Authoritarian regimes have long had a complicated relationship with media and communications technologies. The Unfreedom Monitor is a Global Voices Advox research initiative examining the growing phenomenon of networked or digital authoritarianism. This executive summary of the report on Zimbabwe is from the series of reports to come out of the research under the Unfreedom Monitor. Read the full report here.
Democracy is on the retreat in Tanzania. While constitutionally a multiparty country, Tanzania is displaying the patterns of a de facto one-party state. As with most authoritarian governments, anything that provides access to public discourse is portrayed as a “threat to national security.” At the same time, digital technologies have revolutionised how politics happen in Tanzania, from actual campaigns and rallies to online Twitter spaces and the use of video platforms such as YouTube and Facebook Live to address voters. These avenues provided space when the government banned political rallies, allowing the opposition to criticise the government and seek transparency.

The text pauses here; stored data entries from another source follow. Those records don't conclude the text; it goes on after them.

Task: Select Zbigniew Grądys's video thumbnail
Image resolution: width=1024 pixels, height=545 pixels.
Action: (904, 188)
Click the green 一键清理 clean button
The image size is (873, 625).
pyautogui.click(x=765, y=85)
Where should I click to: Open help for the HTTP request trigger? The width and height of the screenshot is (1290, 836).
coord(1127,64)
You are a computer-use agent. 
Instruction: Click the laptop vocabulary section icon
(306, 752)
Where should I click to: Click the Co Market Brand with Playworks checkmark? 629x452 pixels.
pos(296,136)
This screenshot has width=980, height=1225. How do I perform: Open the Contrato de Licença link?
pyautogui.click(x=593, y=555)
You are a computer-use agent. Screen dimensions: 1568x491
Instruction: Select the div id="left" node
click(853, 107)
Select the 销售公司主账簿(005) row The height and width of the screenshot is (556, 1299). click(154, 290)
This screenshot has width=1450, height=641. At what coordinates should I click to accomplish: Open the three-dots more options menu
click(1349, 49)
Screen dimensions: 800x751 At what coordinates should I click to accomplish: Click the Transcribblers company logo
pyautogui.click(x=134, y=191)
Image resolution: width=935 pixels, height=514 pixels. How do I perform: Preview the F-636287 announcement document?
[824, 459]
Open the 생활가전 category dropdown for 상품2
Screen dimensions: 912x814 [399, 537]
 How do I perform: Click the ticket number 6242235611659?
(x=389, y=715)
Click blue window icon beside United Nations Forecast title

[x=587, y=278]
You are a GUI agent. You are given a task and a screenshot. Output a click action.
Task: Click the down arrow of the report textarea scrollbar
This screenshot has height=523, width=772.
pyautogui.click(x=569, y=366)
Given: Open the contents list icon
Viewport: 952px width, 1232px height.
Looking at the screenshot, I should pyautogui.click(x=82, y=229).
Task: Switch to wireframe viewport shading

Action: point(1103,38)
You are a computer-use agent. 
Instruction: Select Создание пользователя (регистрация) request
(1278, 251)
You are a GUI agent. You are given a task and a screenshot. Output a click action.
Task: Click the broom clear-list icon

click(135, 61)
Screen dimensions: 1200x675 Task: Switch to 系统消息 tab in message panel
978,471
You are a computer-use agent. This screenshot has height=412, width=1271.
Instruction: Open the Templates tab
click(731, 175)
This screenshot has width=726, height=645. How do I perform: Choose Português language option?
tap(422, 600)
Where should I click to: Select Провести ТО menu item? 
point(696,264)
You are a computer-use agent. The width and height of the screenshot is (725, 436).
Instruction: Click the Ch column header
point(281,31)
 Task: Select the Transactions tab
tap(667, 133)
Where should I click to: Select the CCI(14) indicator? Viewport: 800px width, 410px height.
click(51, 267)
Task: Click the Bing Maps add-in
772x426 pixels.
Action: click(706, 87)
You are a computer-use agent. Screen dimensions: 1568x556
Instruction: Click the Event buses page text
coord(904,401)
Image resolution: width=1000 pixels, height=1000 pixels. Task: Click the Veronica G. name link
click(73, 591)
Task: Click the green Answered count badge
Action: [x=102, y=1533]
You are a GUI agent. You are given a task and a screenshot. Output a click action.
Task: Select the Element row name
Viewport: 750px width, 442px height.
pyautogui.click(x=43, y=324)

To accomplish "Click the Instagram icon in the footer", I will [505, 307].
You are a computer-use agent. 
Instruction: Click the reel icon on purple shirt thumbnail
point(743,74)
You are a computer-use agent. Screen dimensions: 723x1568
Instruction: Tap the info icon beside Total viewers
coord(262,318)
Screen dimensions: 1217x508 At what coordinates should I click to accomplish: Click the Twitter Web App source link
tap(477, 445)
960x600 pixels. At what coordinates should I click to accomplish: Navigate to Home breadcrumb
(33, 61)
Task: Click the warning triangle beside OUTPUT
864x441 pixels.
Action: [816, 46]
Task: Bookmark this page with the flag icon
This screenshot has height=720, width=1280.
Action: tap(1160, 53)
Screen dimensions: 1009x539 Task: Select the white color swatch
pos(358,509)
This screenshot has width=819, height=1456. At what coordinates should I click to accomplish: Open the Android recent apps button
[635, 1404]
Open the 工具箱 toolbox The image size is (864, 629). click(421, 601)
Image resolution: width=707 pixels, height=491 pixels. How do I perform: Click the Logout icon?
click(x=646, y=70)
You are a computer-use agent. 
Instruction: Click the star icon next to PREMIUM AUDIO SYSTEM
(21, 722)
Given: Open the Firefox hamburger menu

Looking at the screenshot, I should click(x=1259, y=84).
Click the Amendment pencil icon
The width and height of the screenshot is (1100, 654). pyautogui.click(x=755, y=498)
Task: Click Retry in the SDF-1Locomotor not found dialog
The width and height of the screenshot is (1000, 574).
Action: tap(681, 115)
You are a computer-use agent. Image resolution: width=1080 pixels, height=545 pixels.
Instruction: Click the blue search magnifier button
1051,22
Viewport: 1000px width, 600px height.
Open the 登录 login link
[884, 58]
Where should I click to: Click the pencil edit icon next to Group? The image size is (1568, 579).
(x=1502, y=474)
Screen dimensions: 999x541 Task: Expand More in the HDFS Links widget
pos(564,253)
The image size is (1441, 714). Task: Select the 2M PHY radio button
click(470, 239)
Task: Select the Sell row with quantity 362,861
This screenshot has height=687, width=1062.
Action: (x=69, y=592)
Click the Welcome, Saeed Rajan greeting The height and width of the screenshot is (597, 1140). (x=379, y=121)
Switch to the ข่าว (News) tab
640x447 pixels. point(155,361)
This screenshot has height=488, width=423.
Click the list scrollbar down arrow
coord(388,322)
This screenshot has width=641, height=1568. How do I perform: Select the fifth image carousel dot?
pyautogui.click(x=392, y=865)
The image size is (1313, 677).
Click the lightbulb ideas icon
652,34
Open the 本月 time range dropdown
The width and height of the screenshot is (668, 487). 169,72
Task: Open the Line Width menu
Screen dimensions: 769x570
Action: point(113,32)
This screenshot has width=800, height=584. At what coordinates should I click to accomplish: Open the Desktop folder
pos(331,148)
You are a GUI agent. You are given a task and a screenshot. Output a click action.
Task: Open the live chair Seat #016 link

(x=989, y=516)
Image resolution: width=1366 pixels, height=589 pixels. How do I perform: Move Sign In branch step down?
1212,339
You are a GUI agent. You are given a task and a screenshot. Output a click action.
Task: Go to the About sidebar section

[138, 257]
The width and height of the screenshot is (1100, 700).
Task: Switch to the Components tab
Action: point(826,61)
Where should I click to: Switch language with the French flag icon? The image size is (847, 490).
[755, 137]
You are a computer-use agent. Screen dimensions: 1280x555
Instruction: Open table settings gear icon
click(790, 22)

When President Magufuli came to power in 2015, the live streaming of parliamentary sessions was banned, ostensibly because they were costly expenses for the government to incur. Banning the live streaming of parliamentary sessions was a massive step toward keeping citizens in the dark when oppressive legislation was tabled and passed into law without citizens hearing about it. Many have questioned the manner in which the laws were passed, noting that the time frame was not long enough and public consultation was not representative. Among the laws passed were the amendments to the Statics Act, and the Electronic and Postal Regulations.
Tanzania has exercised authority on digital avenues in three main vital ways:
- Surveillance: Data governance in Tanzania has been one area that has had fewer restrictions as there are still laws that adequately speak to things such as data protection and privacy. However, laws such as the Cybercrime Act provide government agencies with leeway to access certain things when it suits them.
- Internet censorship: Tanzania’s first internet shutdown happened in 2020 and did not come as a surprise, as the country had already shown red flags in terms of internet censorship. The control and regulation of who and what content is allowed online have prompted many to believe that Tanzania is on the verge of building a replica of China’s Great Firewall that will keep the space regulated and stirred by the government’s agenda.
- Legislating restrictions: This is used to constrain freedom of expression and curb speech. Press freedom has been stifled through laws, citizen journalism has been taxed, and free speech has been tagged as sedition or misinformation. It is clearing the path for the government to have the upper hand in controlling narratives and polarising opinions.
Digital authoritarianism in Tanzania has paralysed the media and created a climate of fear, suspicion and tension in the broader society. When citizens complain of the government’s shortcomings, patriotism and nationalism are routinely offered as a reason for citizens not to share on social media the bad and the ugly of public life in Tanzania.